Womit ich noch danebenliege

Runbooks nach Architekturänderungen aktuell zu halten ist meine schwächste Stelle. Ein veraltetes Runbook ist schlimmer als keines, weil es Misstrauen trainiert. Menschen öffnen sie nicht mehr. Und dann folgt doch einmal jemand einem Rollback-Befehl für ein Deployment, das nicht mehr existiert.

Ich habe auch überdokumentiert. Früh in meiner Runbook-Begeisterung habe ich Troubleshooting, Architekturdiagramme und Onboarding in einen Confluence-Baum gemischt. Niemand fand die Checkliste in der Enzyklopädie. „Wie das System funktioniert” von „was tun, wenn es bricht” zu trennen half.

Ein weiterer Fehler: für den Experten schreiben, den man sich wünscht, nicht für die Person, die wirklich On-Call ist. Wenn das Runbook tiefes Wissen über ein custom Service Mesh voraussetzt, sollte man es umschreiben oder akzeptieren, dass es Referenzmaterial ist, keine Incident-Checkliste.

Ich improvisiere während Incidents trotzdem viel.

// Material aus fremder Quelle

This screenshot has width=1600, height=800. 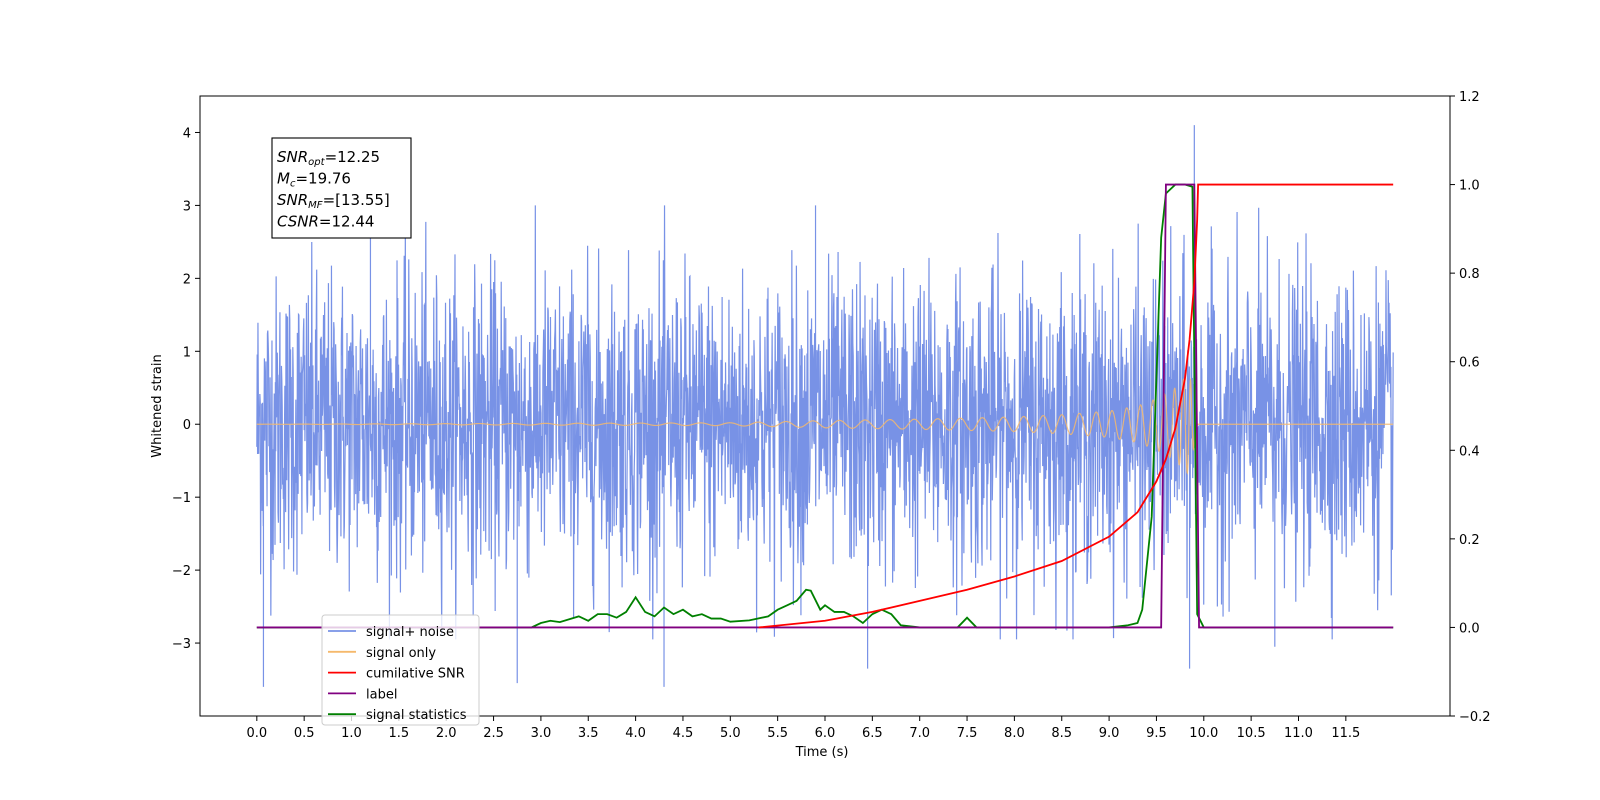 I want to click on annotation-value: =19.76, so click(x=323, y=179).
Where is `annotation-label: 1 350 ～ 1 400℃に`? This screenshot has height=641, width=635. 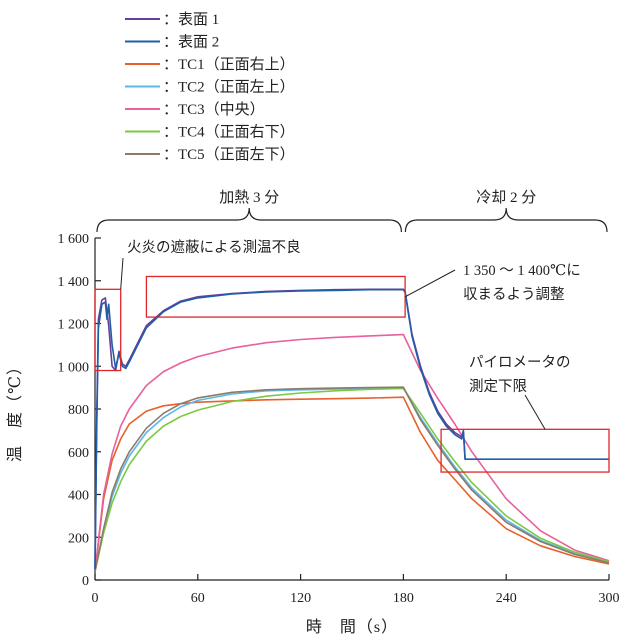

Das Runbook hindert mich daran, mit zufälligen Deletes zu beginnen. Es ersetzt nicht Gespräche mit Menschen, die die Anwendung besser kennen als ich. CRM auf der Bridge — wer spricht, wer entscheidet — zählt genauso wie das Dokument. Das Runbook ist ein Crewmitglied, nicht die ganze Crew.

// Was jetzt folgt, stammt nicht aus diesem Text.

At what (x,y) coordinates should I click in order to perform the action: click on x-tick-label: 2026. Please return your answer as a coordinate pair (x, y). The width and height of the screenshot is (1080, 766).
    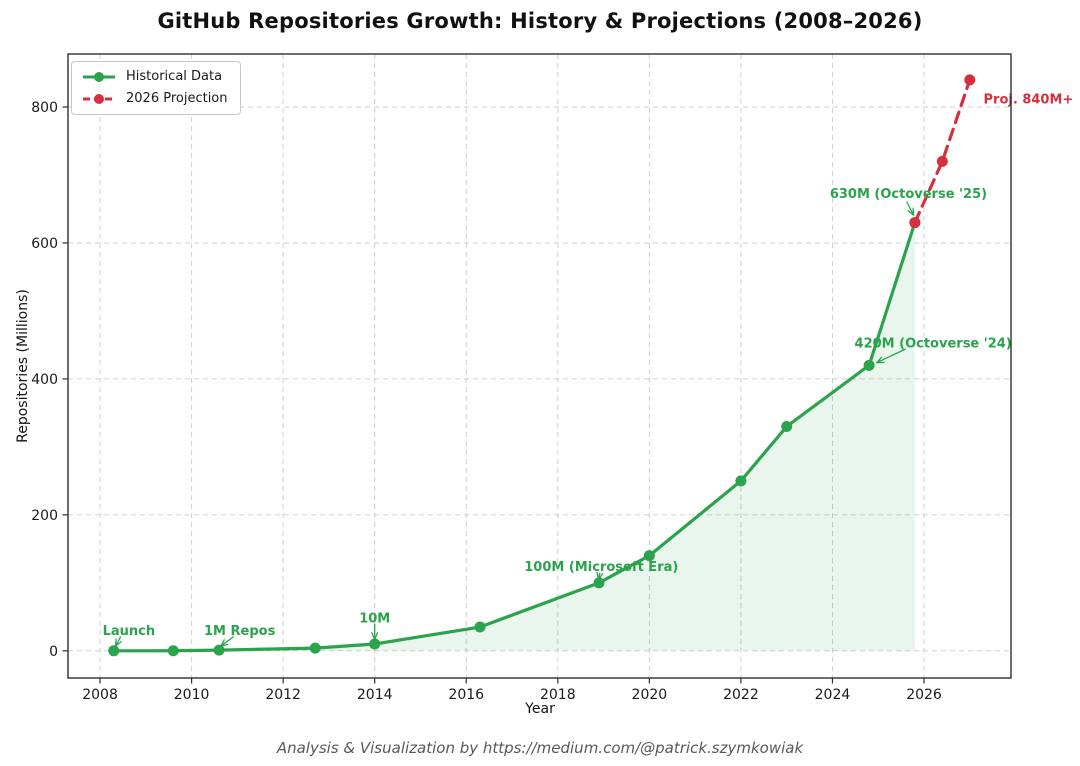
    Looking at the image, I should click on (924, 695).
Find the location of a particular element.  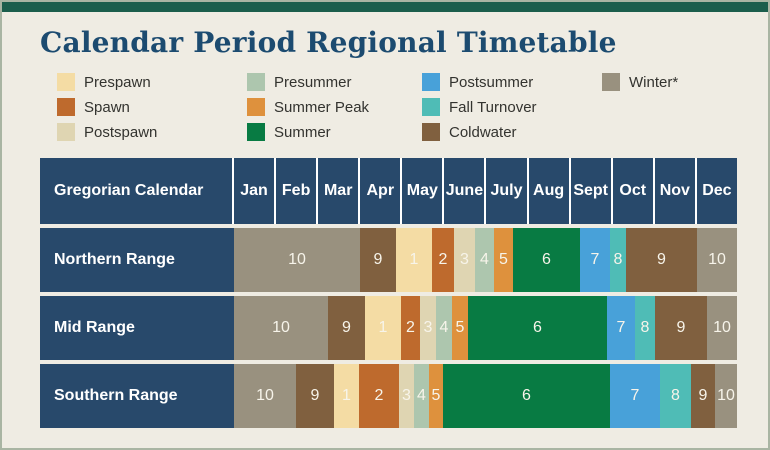

row-segments-southern-range: 10 9 1 2 3 4 5 6 7 8 9 10 is located at coordinates (486, 396).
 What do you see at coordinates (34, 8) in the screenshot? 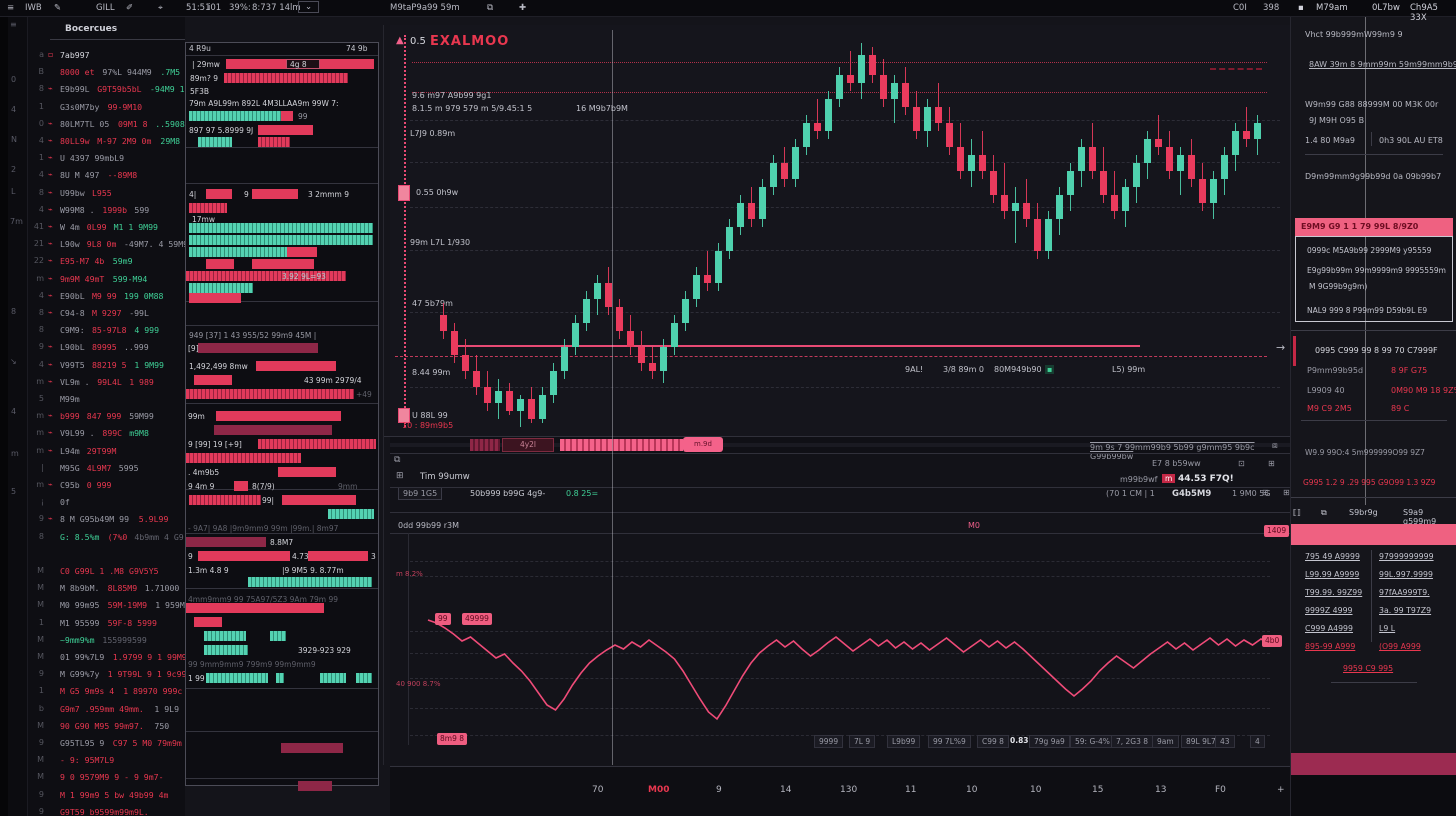
I see `app-logo: IWB` at bounding box center [34, 8].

Eine minimale Vorlage, die für mich funktioniert

Wenn ich eine neue Runbook-Seite starte, nutze ich jedes Mal dieselben Überschriften:

  1. Symptome und Alerts
  2. Auswirkung (wer betroffen ist, SLO-Verletzung oder nicht)
  3. Erste fünf Minuten (Befehle/Panels in Reihenfolge)
  4. Wenn das X bestätigt, dann Y (Entscheidungsäste)
  5. Sichere Gegenmaßnahmen (mit Schritten zum Rückgängigmachen)
  6. Eskalieren, wenn (Personen + zu sammelnde Daten)
  7. Stopp / nicht tun
  8. Nach der Behebung (Post-Incident-Notiz, Runbook-Update-Ticket)

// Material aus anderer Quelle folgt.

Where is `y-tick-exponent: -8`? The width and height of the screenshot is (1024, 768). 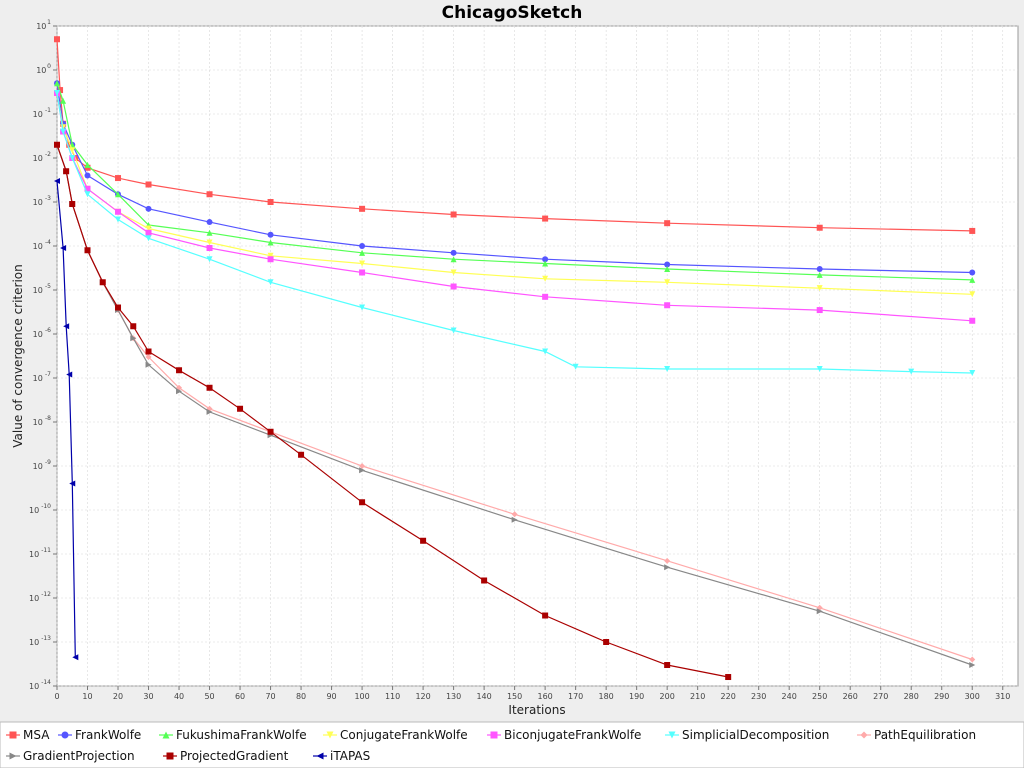 y-tick-exponent: -8 is located at coordinates (48, 418).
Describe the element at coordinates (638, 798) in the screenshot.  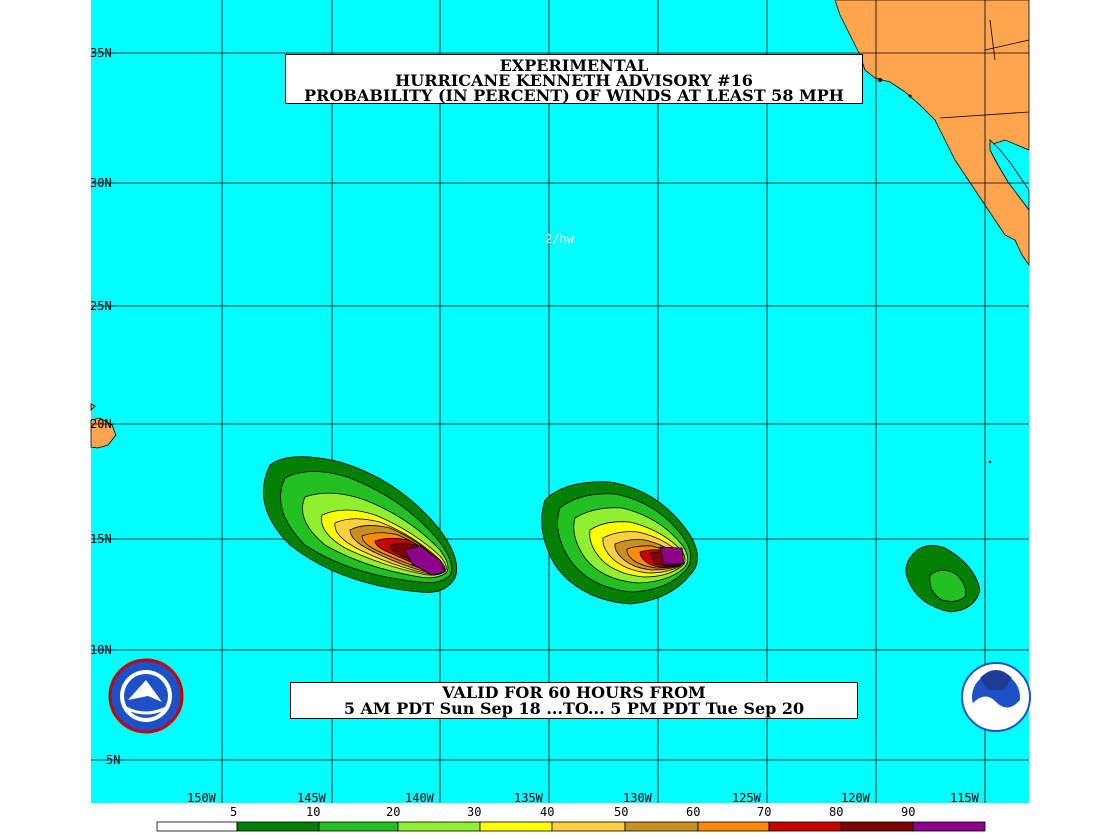
I see `lon-label: 130W` at that location.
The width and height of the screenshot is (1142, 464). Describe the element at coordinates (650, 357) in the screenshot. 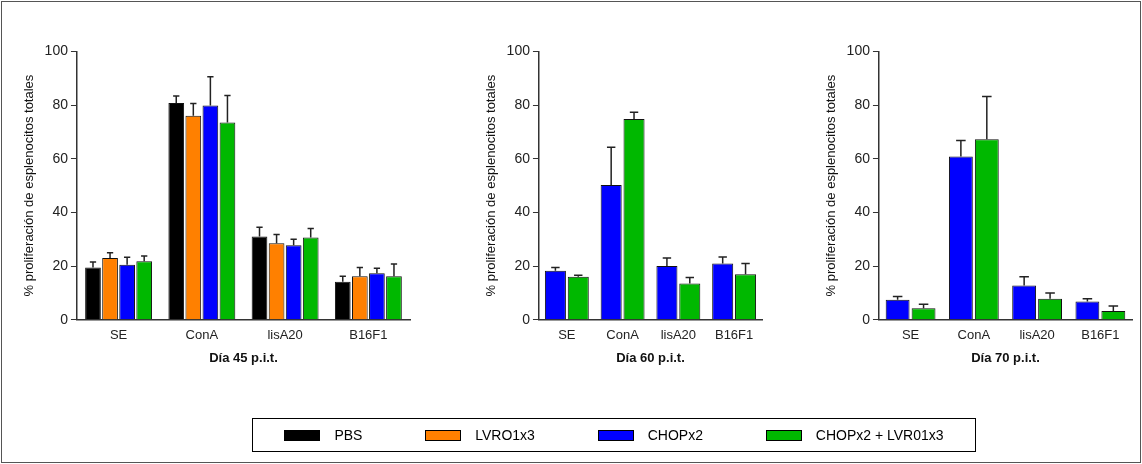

Diese Struktur passt für häufige Fälle auf eine gedruckte Seite. Seltene Randfälle bekommen einen Link und eine verantwortliche Person zum Anrufen.

Abschlussgedanke

Flughandbücher allein haben mich nicht zu einem guten Piloten gemacht. Fliegen, Briefings, Nachbesprechungen und Korrekturen durch Fluglehrer haben mich besser gemacht. Runbooks sind ähnlich. Sie lohnen sich, weil sie ruhiges Denken in eine Form bringen, die man nutzen kann, wenn man nicht ruhig ist. Sie sind es nicht wert, angebetet zu werden. Aktualisieren, üben und sich verzeihen, wenn man trotzdem improvisieren muss.

Wer diesen Monat ein Runbook pflegt, sollte den Fehlermodus wählen, der einen im letzten Quartal geweckt hat. Eine ehrliche Seite schlägt eine Bibliothek aus Wunschdokumentation. Ich arbeite an meiner eigenen Bibliothek noch Seite für Seite.